Mon projet portera sur la composition de la végétation qui pourrait s’établir sur les affleurements rocheux des sites dégradés en prenant comme référence le paysage en dehors de la zone d’influence de la fonderie. Je suis enthousiaste à l’idée d’élargir mes connaissances et mes compétences dans ce domaine.

Je suis ravie de faire partie de la famille de l’UQAT et de l’IRF et je souhaite contribuer à l’atteinte de nos objectifs de restauration des forêts. J’ai hâte d’apprendre à connaître mes nouveaux camarades de classe et coéquipiers de l’IRF et du laboratoire de bryophytes. 

Formation académique

• 2019-2022 Maîtrise ès sciences en foresterie. Shahjalal University of Science and Technology, Bangladesh
• 2015-2018 Baccalauréat ès sciences en foresterie. Shahjalal University of Science and Technology, Bangladesh

Projet de recherche :

Gradient-Based Assessment of Ecosystem Resilience: Evaluating Vegetation, Soil Microbiome Diversity and Carbon Pools of Outcrops in Proximity to the Horne Smelter of Rouyn-Noranda.

Déterminer la différence entre la végétation et le microbiome du sol aux sites à l’intérieur et à l’extérieur de la zone d’influence de la fonderie Horne.

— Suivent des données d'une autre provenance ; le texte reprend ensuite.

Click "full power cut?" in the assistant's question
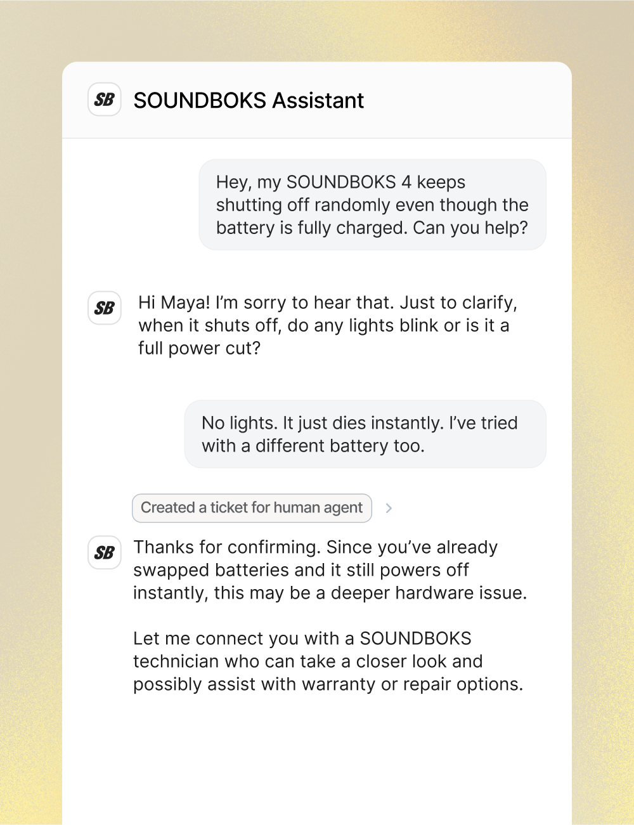634x825 pixels. pyautogui.click(x=199, y=348)
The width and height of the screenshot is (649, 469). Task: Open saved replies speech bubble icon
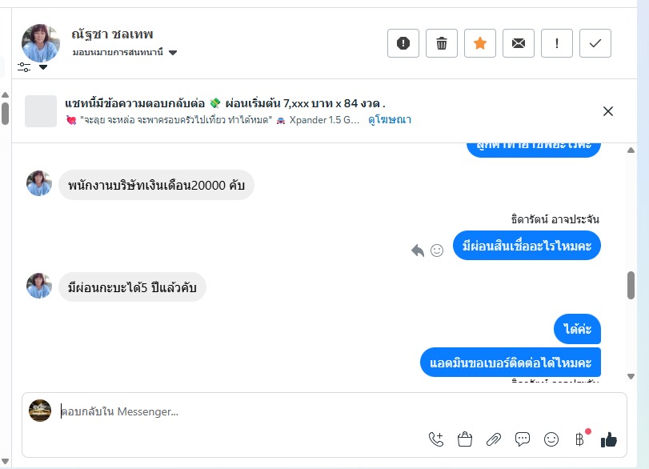tap(523, 439)
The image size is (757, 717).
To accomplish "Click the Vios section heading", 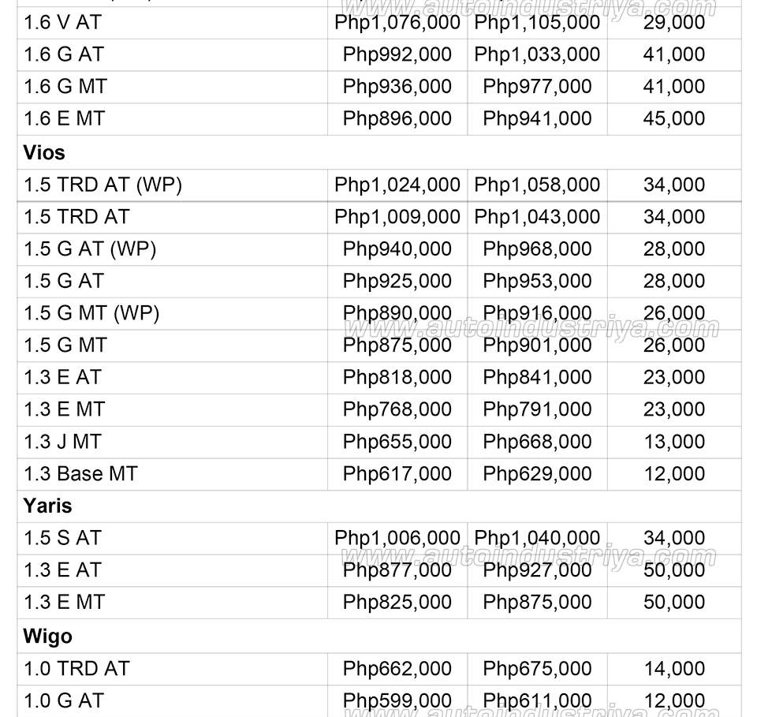I will click(44, 152).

Over decades, the landscape in the Rouyn-Noranda region (Quebec, Canada) has undergone significant degradation, spanning extensive areas. This degradation can be primarily attributed to the emission of sulphur dioxide gas and pollutants from the Horne Smelter. Studies around other smelters indicate that the direct release of sulphur dioxide gas into the atmosphere and the subsequent acid rain and soil acidification leads to soil loss and reduced biodiversity in the surrounding ecosystems. Despite the probability that these impacts also exist around the Horne smelter, there is limited research on how emissions affect the diversity of the vegetation and the soil microbiome, along with carbon dynamics. This study will specifically focus on rock outcrops and aims to address this gap by examining the present condition of the vegetation (tree, herb, shrub, and bryophyte) and the soil microbial (fungi and bacteria) abundance, richness, and composition, along with the carbon content in both vegetation and soil. We will determine if these aspects change with distance from the smelter, in different cardinal directions, and under various soil physicochemical properties. DNA metabarcoding sequencing will be used to examine the soil fungal and bacterial diversity. Different aspects of their relationships with plants and soil physicochemical properties will be determined. We will evaluate carbon content in various pools (above-below ground and organic soil) concerning the changes along distances, cardinal directions, and soil physicochemical properties. We will use mixed models to evaluate how distance from the smelter, cardinal directions, and soil physicochemical properties influence the abundance and richness of vegetation and soil microbiome, along with carbon pools. Ordination techniques will be utilized to visualize the significant effects on the composition of plant species and soil microbial communities. The comprehensive findings from this study will provide insights for future restoration and enhance environmental resilience in areas proximal to industrial activities.